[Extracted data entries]
________________________

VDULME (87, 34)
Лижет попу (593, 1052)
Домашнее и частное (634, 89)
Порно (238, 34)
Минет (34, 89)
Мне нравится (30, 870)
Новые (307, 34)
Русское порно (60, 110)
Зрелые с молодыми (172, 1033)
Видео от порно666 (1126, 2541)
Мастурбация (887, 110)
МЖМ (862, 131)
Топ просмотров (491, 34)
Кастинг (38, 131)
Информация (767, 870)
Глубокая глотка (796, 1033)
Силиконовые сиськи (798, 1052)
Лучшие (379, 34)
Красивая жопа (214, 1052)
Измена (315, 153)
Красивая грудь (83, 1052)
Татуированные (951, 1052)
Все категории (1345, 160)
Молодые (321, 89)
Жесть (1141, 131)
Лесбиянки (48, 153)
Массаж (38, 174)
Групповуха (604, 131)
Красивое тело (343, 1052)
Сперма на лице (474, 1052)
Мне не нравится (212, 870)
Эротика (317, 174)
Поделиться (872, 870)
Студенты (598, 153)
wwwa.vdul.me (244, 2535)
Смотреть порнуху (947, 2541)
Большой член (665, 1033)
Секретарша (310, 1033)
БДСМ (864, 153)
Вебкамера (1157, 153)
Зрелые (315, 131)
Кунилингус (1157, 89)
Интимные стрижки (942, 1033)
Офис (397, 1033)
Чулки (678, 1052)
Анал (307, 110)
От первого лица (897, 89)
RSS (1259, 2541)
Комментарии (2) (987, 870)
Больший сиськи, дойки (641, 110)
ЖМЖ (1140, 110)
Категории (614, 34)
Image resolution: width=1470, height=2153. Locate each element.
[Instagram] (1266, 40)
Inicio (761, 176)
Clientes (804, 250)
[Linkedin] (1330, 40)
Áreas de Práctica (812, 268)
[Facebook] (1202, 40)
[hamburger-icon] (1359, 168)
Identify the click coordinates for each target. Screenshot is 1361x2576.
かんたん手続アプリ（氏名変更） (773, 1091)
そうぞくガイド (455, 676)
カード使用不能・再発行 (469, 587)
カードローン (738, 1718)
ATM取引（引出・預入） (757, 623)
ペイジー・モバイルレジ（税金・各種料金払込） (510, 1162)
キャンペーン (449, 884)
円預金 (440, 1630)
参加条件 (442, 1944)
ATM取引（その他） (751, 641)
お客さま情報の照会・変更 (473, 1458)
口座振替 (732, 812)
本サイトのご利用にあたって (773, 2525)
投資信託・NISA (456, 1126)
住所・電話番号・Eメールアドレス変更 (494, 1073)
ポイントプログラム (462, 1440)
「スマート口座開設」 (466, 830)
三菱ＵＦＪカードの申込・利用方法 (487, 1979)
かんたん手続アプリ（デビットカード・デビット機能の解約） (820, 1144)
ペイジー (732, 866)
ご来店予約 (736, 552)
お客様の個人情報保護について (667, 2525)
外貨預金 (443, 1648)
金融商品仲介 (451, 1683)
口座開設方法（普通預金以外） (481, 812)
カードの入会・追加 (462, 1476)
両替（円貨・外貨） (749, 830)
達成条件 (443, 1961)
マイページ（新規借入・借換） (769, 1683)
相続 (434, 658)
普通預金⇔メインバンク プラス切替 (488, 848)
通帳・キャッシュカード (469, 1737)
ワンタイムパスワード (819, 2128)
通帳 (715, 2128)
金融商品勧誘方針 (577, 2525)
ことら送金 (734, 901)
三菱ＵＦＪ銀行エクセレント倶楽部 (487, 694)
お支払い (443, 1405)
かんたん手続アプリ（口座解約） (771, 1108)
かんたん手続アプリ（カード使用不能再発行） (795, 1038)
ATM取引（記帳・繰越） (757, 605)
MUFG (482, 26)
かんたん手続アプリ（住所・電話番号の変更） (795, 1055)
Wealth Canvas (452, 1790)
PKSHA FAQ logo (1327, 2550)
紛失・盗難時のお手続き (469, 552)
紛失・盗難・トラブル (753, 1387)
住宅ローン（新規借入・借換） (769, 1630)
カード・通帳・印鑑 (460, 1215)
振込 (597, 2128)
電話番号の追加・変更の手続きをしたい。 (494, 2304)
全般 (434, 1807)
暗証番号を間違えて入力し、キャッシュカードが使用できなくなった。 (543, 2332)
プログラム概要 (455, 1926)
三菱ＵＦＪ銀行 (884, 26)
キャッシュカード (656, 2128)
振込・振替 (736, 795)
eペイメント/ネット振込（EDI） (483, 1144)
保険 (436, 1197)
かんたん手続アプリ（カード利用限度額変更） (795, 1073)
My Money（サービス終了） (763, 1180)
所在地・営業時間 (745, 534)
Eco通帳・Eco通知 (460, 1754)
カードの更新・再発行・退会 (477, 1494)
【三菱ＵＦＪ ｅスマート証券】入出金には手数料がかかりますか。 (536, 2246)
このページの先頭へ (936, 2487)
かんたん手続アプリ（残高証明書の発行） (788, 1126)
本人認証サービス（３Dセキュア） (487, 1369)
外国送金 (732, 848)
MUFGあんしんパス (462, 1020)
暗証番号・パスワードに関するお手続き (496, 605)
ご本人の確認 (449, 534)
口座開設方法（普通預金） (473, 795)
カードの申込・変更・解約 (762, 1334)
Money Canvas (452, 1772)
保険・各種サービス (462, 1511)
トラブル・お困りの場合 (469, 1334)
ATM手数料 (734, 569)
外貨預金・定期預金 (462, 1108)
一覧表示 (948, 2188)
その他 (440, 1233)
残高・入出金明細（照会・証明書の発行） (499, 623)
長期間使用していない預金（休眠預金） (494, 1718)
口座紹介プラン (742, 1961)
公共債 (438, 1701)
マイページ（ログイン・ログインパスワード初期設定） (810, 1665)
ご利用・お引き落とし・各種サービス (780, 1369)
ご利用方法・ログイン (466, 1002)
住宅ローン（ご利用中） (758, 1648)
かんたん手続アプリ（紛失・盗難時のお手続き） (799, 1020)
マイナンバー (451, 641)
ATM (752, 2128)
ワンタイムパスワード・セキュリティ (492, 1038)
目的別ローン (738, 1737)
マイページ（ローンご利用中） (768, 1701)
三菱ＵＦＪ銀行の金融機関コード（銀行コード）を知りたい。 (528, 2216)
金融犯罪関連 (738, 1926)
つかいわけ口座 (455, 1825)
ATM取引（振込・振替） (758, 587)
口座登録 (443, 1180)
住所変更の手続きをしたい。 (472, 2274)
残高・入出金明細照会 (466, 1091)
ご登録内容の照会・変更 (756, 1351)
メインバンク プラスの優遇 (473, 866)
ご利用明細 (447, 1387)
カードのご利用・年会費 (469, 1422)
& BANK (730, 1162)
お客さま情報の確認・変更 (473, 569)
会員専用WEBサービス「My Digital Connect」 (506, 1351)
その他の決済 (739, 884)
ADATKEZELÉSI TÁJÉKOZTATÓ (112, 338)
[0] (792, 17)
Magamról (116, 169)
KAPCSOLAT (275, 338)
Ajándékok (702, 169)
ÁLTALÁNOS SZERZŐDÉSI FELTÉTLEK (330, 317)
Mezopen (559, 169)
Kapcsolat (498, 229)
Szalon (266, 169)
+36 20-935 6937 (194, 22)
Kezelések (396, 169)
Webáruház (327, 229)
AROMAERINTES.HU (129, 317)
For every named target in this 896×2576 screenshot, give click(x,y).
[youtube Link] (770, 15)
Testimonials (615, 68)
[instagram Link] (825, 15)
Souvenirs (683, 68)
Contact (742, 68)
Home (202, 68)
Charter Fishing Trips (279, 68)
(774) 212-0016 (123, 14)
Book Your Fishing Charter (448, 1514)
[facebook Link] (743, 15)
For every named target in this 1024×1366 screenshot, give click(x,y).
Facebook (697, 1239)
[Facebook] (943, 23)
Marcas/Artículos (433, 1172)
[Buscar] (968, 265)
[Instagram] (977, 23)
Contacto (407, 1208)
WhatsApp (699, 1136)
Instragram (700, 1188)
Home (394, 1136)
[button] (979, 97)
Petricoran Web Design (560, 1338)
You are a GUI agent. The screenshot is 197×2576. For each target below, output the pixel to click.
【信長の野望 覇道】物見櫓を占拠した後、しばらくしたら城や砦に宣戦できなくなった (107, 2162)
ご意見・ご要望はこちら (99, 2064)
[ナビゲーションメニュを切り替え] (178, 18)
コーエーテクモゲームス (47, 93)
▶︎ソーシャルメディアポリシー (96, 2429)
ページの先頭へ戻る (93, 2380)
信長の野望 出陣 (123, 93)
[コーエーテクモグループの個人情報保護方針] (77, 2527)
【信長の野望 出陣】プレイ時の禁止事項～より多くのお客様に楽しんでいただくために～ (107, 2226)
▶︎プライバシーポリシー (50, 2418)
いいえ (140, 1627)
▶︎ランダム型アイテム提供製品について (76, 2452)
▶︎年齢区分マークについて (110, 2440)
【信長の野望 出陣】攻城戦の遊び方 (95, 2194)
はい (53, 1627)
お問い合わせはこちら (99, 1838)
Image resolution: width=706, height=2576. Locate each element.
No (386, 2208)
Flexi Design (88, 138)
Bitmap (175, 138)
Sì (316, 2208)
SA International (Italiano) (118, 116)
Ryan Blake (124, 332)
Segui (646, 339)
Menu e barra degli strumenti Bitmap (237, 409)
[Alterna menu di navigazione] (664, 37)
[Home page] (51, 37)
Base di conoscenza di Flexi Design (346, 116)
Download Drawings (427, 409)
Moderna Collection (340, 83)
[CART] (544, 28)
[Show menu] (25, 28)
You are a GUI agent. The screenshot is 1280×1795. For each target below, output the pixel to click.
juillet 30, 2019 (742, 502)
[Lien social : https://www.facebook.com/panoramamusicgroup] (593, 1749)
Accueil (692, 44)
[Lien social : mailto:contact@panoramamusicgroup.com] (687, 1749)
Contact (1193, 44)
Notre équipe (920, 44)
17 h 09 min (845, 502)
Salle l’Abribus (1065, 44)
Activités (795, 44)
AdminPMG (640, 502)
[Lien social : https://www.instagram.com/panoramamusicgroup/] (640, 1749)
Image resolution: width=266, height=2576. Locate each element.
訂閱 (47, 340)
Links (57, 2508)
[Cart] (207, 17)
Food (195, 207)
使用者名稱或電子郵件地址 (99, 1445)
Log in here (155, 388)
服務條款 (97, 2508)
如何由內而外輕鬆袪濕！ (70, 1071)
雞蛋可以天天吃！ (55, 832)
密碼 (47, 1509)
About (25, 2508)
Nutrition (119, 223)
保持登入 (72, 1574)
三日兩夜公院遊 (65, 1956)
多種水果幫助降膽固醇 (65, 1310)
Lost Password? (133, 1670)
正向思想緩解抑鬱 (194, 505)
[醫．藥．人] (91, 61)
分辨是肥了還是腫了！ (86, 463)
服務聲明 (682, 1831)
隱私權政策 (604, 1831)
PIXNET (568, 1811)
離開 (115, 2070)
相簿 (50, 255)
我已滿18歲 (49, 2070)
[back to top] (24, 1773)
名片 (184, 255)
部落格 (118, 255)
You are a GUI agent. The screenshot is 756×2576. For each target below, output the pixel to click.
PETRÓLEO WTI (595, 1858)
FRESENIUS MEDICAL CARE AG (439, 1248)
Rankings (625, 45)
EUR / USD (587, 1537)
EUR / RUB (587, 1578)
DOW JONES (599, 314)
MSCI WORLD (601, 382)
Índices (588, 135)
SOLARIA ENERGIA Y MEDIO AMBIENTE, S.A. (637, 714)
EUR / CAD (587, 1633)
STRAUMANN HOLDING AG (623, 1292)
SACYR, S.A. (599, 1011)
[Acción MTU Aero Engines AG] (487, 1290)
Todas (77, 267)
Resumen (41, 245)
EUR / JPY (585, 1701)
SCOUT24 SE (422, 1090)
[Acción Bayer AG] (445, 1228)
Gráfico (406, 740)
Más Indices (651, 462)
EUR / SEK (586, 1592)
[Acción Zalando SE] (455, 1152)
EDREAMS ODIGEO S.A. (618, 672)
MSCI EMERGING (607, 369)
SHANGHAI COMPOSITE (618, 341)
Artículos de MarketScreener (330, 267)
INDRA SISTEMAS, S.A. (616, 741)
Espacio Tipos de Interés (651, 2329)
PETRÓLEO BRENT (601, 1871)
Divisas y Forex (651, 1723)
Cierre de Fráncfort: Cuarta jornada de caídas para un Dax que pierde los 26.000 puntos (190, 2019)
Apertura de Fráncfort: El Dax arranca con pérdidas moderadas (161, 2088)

________________________

_WHAT THE TASK REQUIRES_
Using the records given above, list every line that includes the word "agent".

_RESPONSE BOX_
You are a GUI agent. The screenshot is 197×2576. For each target below, output the pixel to click.
You are a GUI agent. The screenshot is 1280×1795. For each target below, output the pixel to click.
You are a GUI agent. The screenshot is 756×2576. For each target below, output the pixel to click.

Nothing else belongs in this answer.